What Is Rubinstein-Taybi Syndrome?

Rubinstein-Taybi Syndrome (RTS) is a rare genetic disorder characterized by distinctive physical features, intellectual disability, and various health issues. It affects approximately 1 in 100,000 to 125,000 newborns and is typically caused by mutations in the CREBBP or EP300 genes .

What Are the Symptoms of Rubinstein-Taybi Syndrome?

Symptoms of RTS can vary widely among individuals but commonly include:

  • Distinctive facial features: Such as a beaked nose, arched eyebrows, and downward-slanting eyes.
  • Broad thumbs and first toes: Often with an extra skin fold.
  • Short stature: Below average height for age.
  • Intellectual disability: Ranging from mild to moderate or severe.
  • Delayed motor and speech development.
  • Behavioral issues: Including hyperactivity and impulsivity.
  • Medical complications: Such as heart defects, kidney abnormalities, and obesity .

What Causes Rubinstein-Taybi Syndrome?

RTS is primarily caused by:

  • Mutations in the CREBBP gene: Located on chromosome 16, this gene provides instructions for making a protein that helps control the activity of many other genes.

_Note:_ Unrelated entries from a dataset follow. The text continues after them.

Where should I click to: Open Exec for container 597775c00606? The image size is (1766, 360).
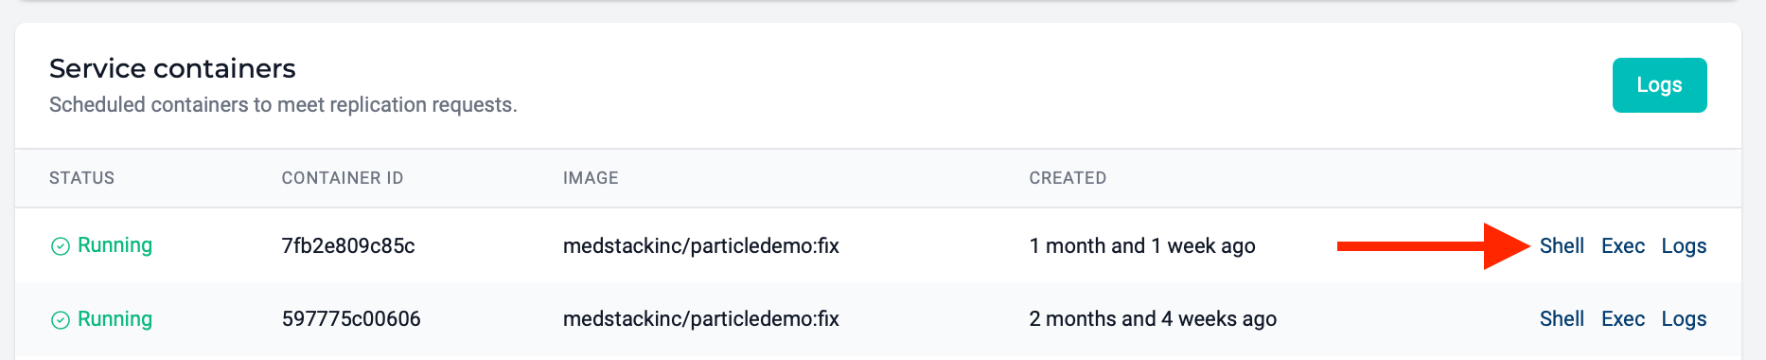(x=1623, y=319)
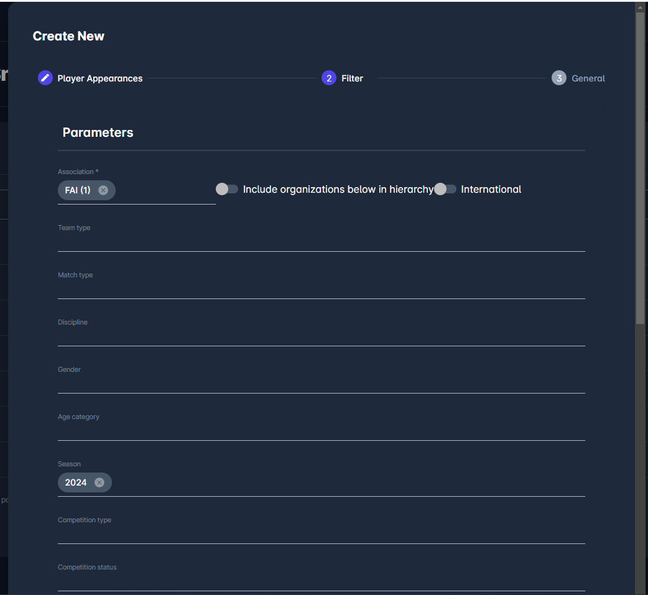Open the Gender dropdown
Viewport: 648px width, 595px height.
click(x=321, y=384)
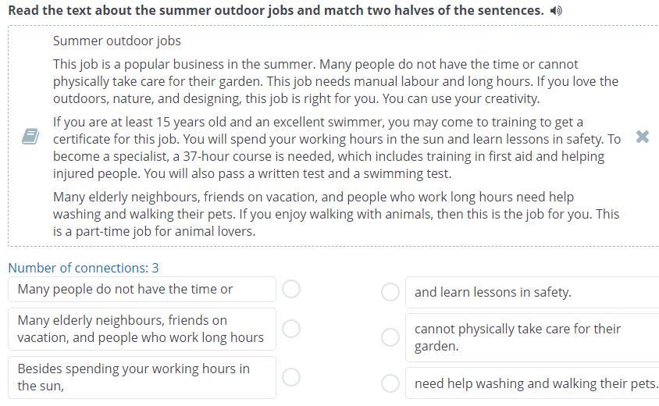Select connector for 'Many elderly neighbours' item
This screenshot has height=406, width=659.
291,329
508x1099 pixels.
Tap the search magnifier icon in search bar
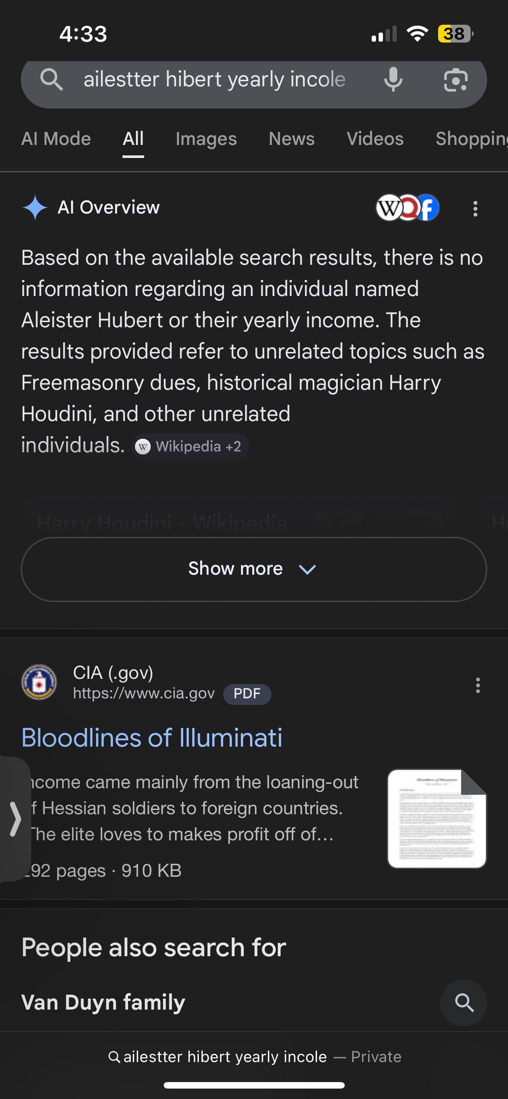(52, 79)
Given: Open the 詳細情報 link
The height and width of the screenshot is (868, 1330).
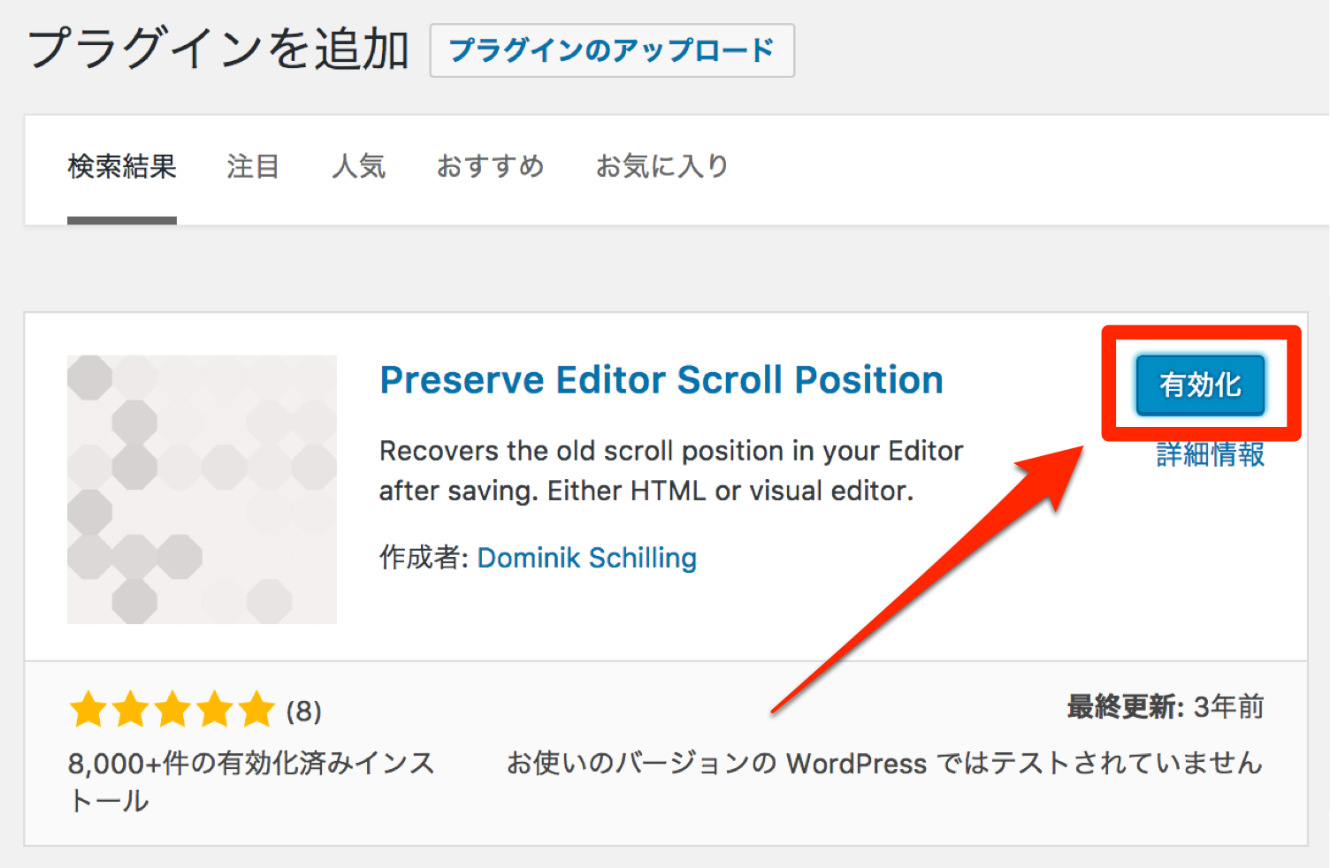Looking at the screenshot, I should (1209, 455).
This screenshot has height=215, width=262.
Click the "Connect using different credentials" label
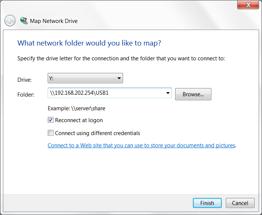[98, 133]
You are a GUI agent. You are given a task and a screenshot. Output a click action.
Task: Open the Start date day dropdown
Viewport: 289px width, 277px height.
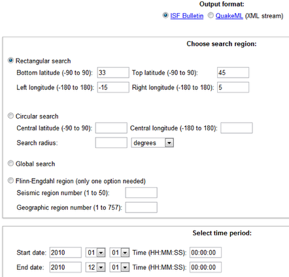tap(120, 252)
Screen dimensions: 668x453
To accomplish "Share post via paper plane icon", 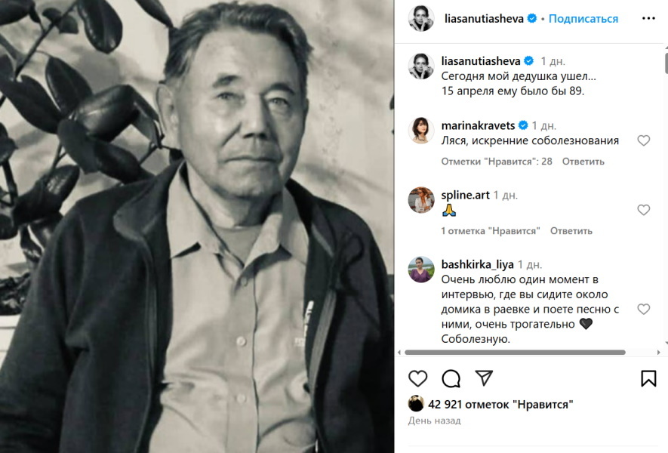I will 484,378.
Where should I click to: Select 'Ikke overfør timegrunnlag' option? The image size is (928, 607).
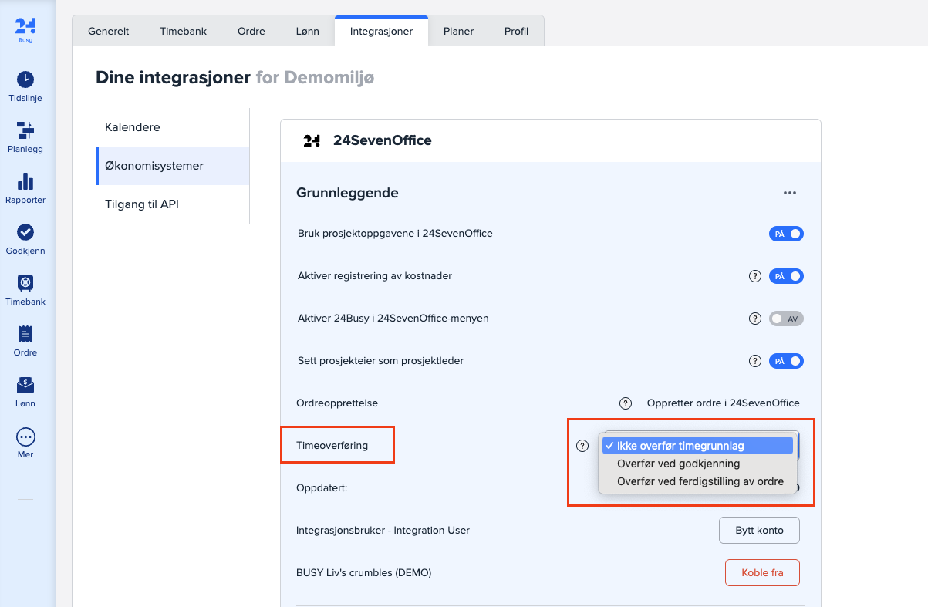click(x=680, y=446)
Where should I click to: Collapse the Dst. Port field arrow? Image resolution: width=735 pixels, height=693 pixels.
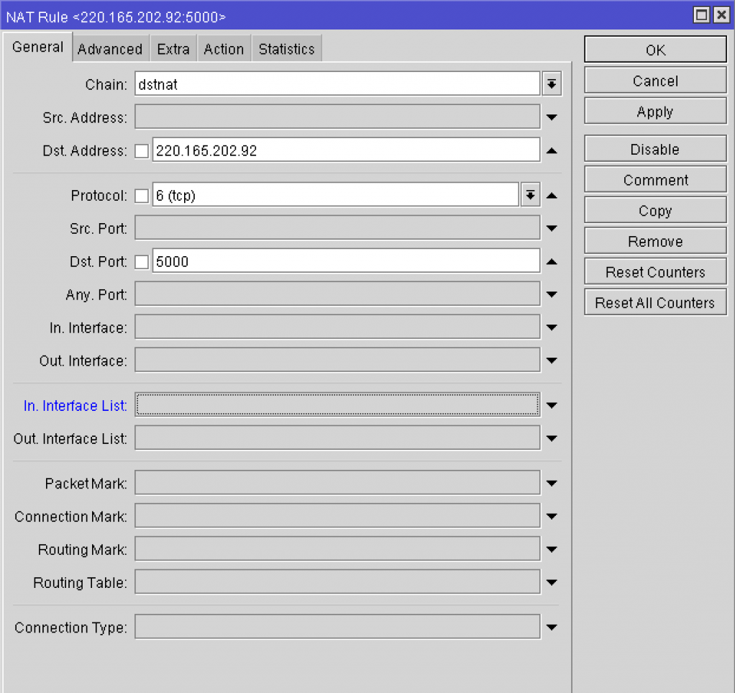pos(552,262)
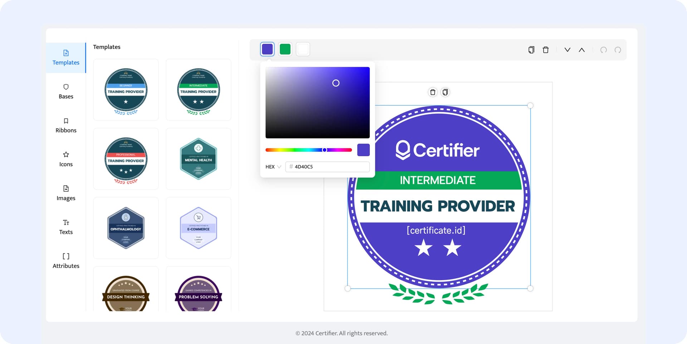
Task: Send layer backward with down arrow
Action: click(x=567, y=50)
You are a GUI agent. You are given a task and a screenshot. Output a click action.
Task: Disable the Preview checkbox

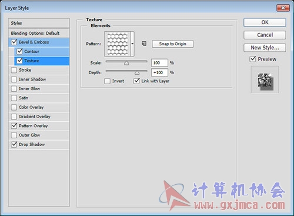pyautogui.click(x=253, y=59)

Mutations can lead to developmental issues.
  • Mutations in the EP300 gene: Found on chromosome 22, this gene also plays a role in regulating gene activity and cell growth.
  • Microdeletions: Small deletions of genetic material from the short (p) arm of chromosome 16 can also result in RTS .

Most cases are not inherited but occur due to new (de novo) genetic changes.

How Is Rubinstein-Taybi Syndrome Diagnosed?

Diagnosis involves:

  • Clinical evaluation: Assessment of physical features and developmental history.
  • Genetic testing: To identify mutations in the CREBBP or EP300 genes.
  • Imaging studies: Such as echocardiograms or renal ultrasounds to detect associated health issues .

What Are the Treatment Options for Rubinstein-Taybi Syndrome?

While there is no cure for RTS, treatment focuses on managing symptoms and improving quality of life:

  • Developmental therapies: Including physical, occupational, and speech therapy.
  • Educational support: Special education programs tailored to individual needs.
  • Medical management: Addressing heart, kidney, or other organ-related issues.
  • Behavioral interventions: To manage hyperactivity and other behavioral concerns .

What Is the Prognosis for Individuals with Rubinstein-Taybi Syndrome?

The life expectancy for individuals with RTS is generally normal, although it can be affected by associated health complications. With appropriate medical care and support, many individuals lead fulfilling lives.

How Can Rubinstein-Taybi Syndrome Be Prevented?

As RTS is typically caused by spontaneous genetic mutations, there are no known preventive measures. Genetic counseling may be beneficial for families with a history of the condition or those planning future pregnancies.